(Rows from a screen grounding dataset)

* * * * * * * * *

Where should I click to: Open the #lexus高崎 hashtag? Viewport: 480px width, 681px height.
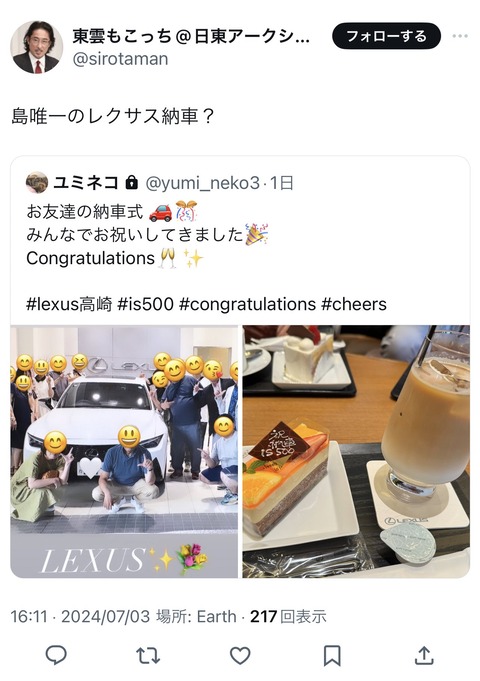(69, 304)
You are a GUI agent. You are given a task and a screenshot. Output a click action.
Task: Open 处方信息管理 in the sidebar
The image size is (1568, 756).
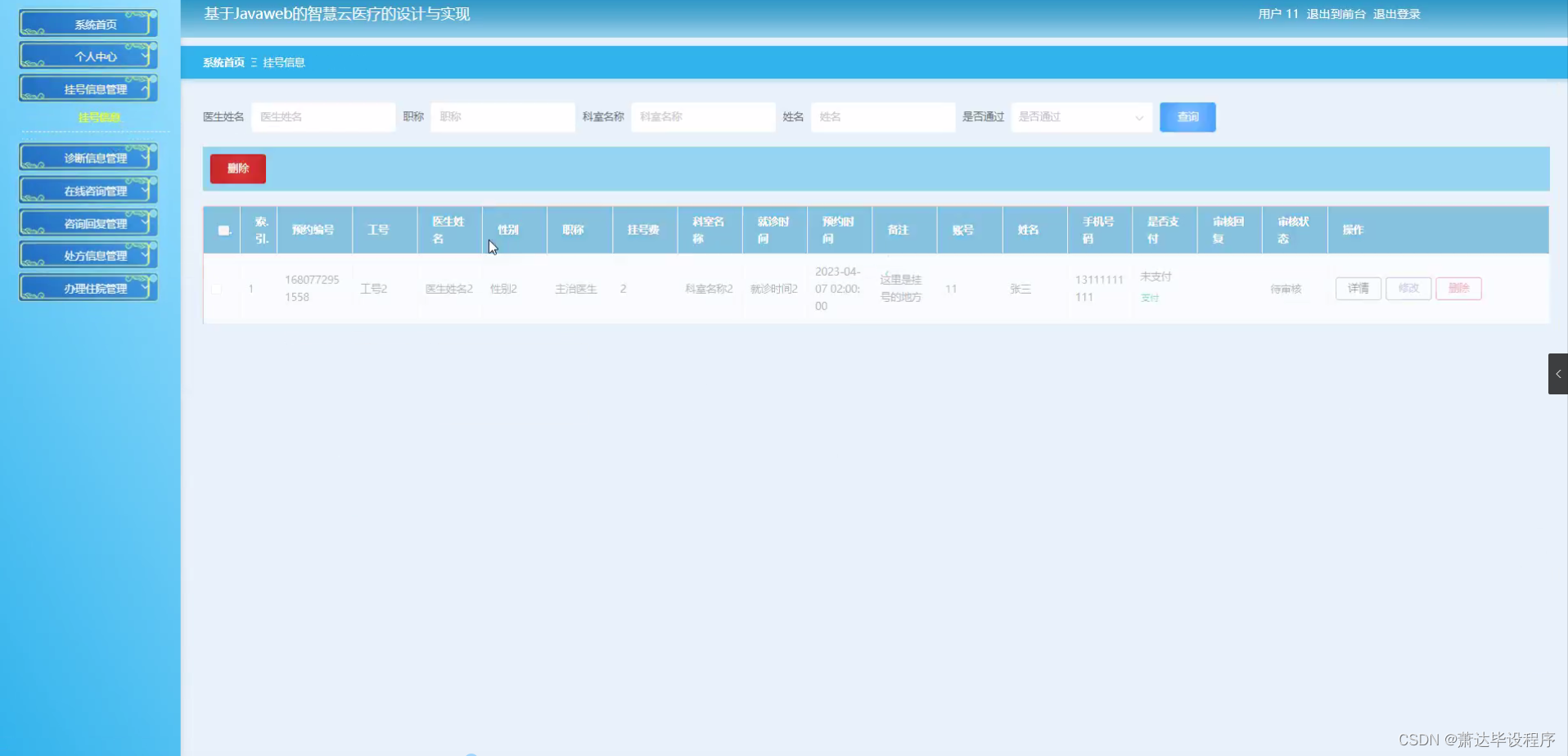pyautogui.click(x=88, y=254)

* * * * * * * * *

● What to work on: Select each line in the entries above that contains the word "Open", and copy those lines.

● The solution:
Where should I click to: Open the #lexus高崎 hashtag? Viewport: 480px width, 681px height.
Task: Open 处方信息管理 in the sidebar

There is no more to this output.